[Records excerpted from a collection]
╭──
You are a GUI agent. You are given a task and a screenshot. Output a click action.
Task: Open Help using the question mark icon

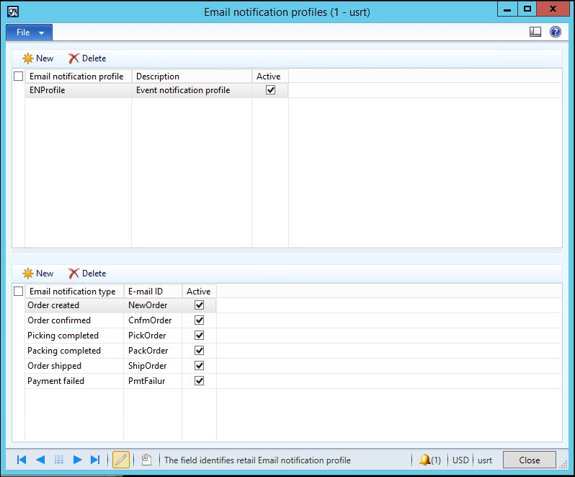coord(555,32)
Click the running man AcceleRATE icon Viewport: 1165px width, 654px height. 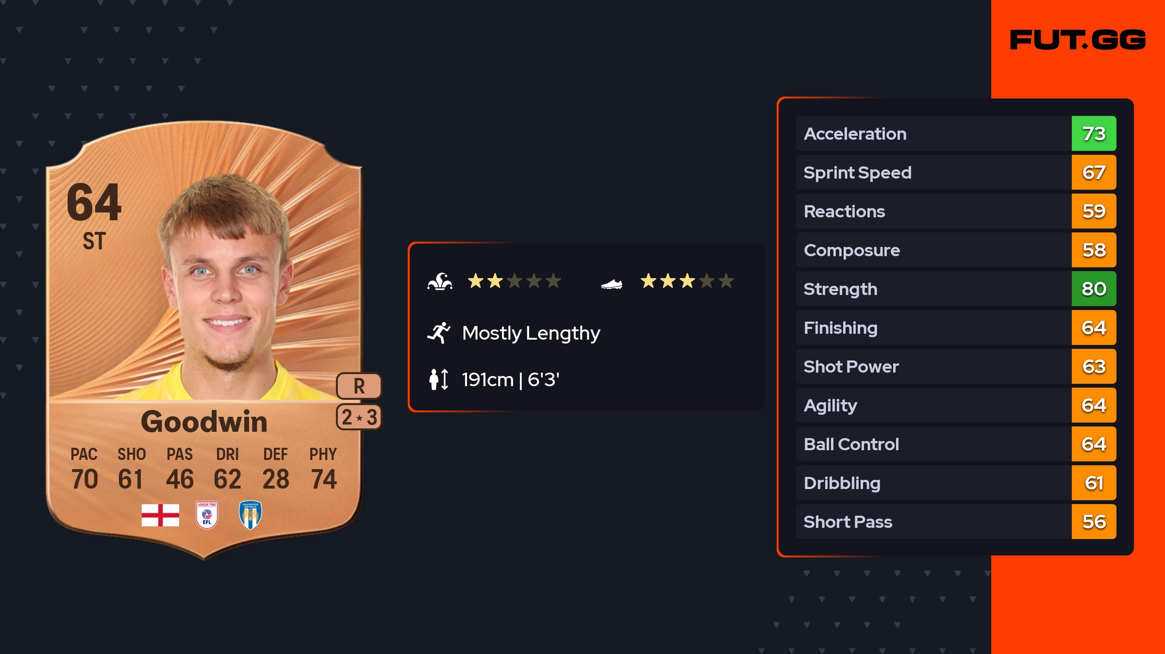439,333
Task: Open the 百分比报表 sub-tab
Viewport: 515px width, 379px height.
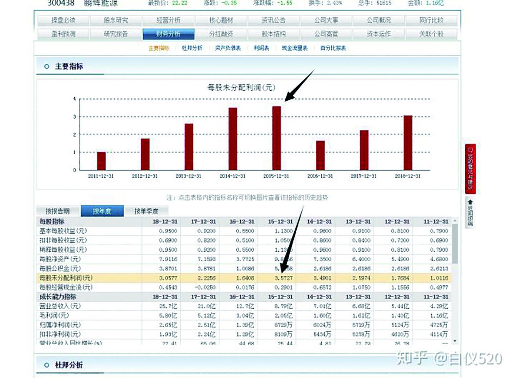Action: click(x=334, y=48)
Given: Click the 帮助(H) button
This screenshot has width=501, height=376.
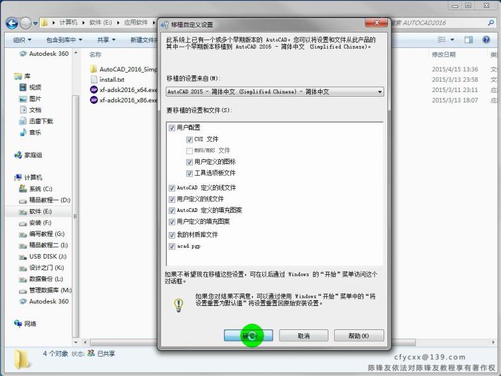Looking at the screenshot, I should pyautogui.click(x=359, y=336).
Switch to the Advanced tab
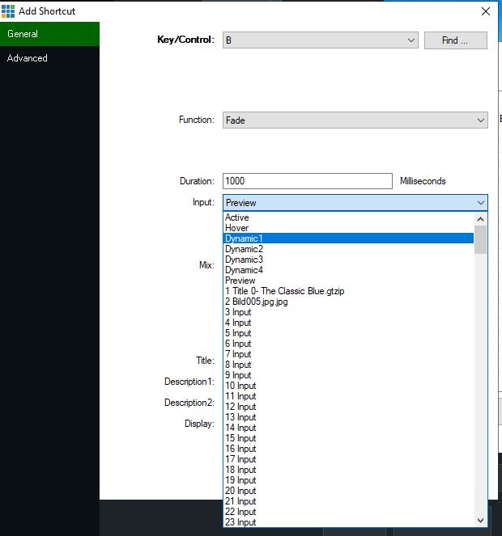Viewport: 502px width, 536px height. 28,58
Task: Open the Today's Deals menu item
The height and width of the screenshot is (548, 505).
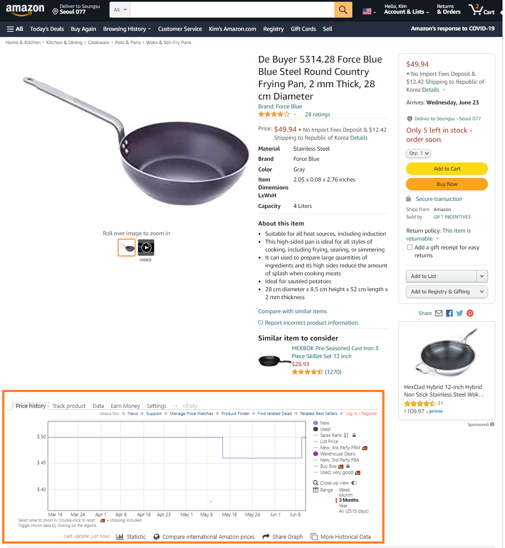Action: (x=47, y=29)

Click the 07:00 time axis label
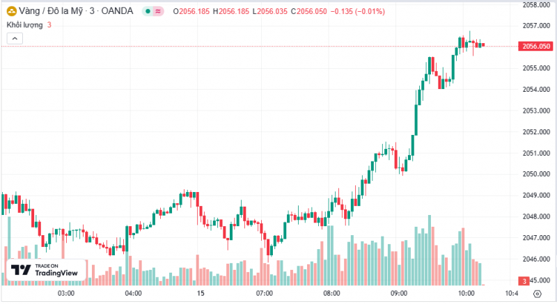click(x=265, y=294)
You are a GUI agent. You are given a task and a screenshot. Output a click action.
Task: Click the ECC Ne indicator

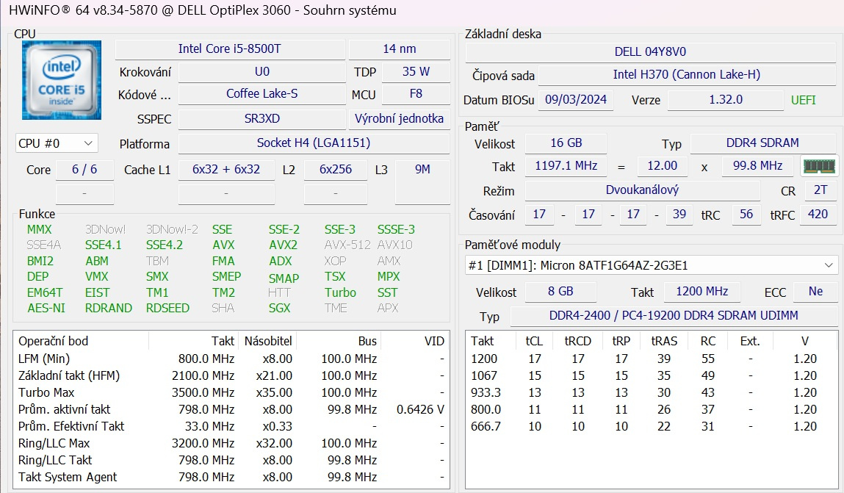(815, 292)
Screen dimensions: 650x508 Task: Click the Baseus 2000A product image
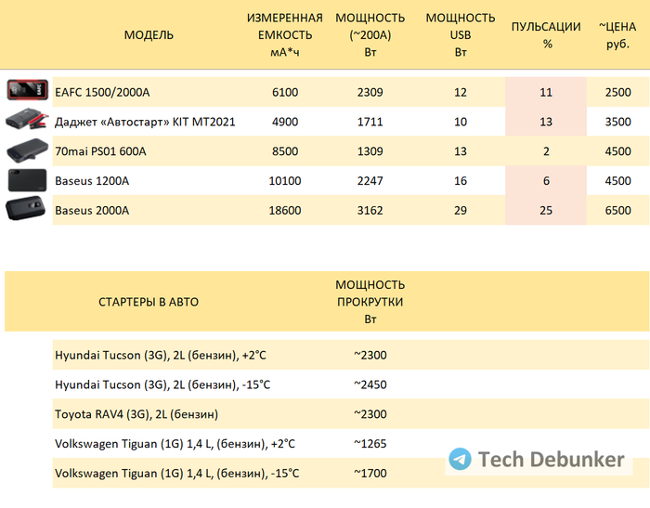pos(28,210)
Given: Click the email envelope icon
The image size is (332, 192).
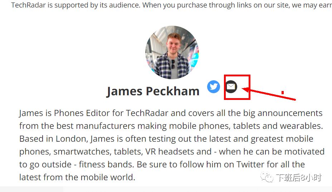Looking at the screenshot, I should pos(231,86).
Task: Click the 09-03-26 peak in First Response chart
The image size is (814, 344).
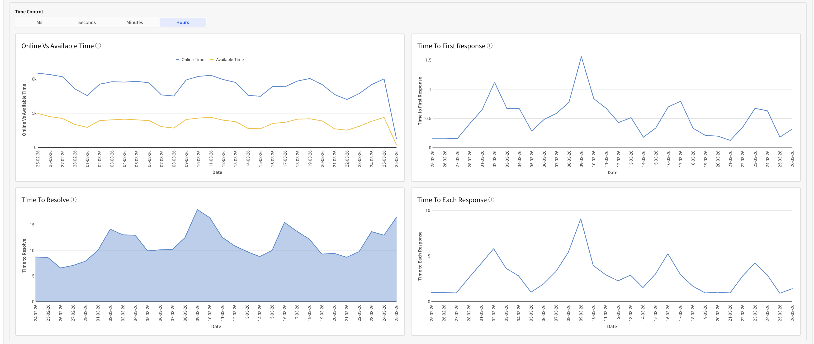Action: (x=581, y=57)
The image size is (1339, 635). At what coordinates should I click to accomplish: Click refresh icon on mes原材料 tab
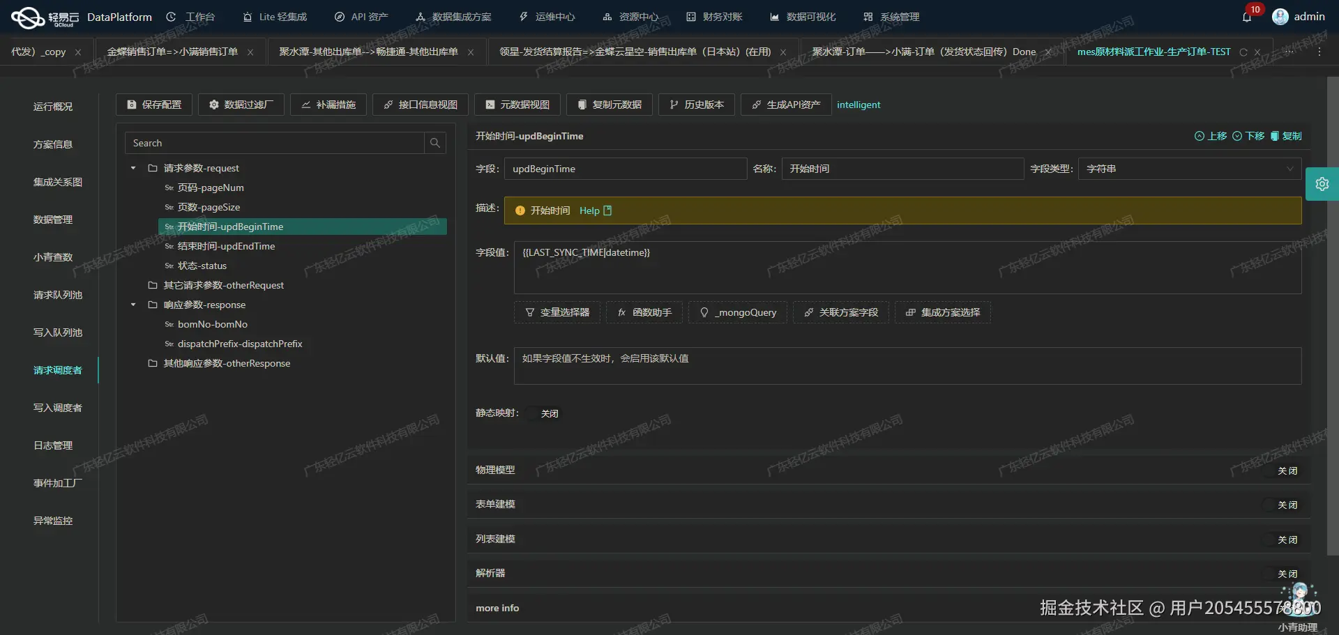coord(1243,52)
╰──
╭──
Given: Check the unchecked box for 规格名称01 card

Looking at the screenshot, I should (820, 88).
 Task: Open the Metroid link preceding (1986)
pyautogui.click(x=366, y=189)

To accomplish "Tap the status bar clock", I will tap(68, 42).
╰──
(EXERCISE DESCRIPTION): Reproduce the data above exactly, but only from the line containing "Task: Open the 百分比报表 sub-tab" through the line containing "Task: Open the Today's Deals menu item". Omit all pictures.

(WRITTEN SOLUTION):
Task: Open the 百分比报表 sub-tab
Viewport: 515px width, 379px height.
Action: click(x=334, y=48)
Given: Click the 帮助(H) button
This screenshot has width=501, height=376.
Looking at the screenshot, I should pyautogui.click(x=359, y=336).
Switch to the Advanced tab
Viewport: 502px width, 536px height. 28,58
Task: Open the Today's Deals menu item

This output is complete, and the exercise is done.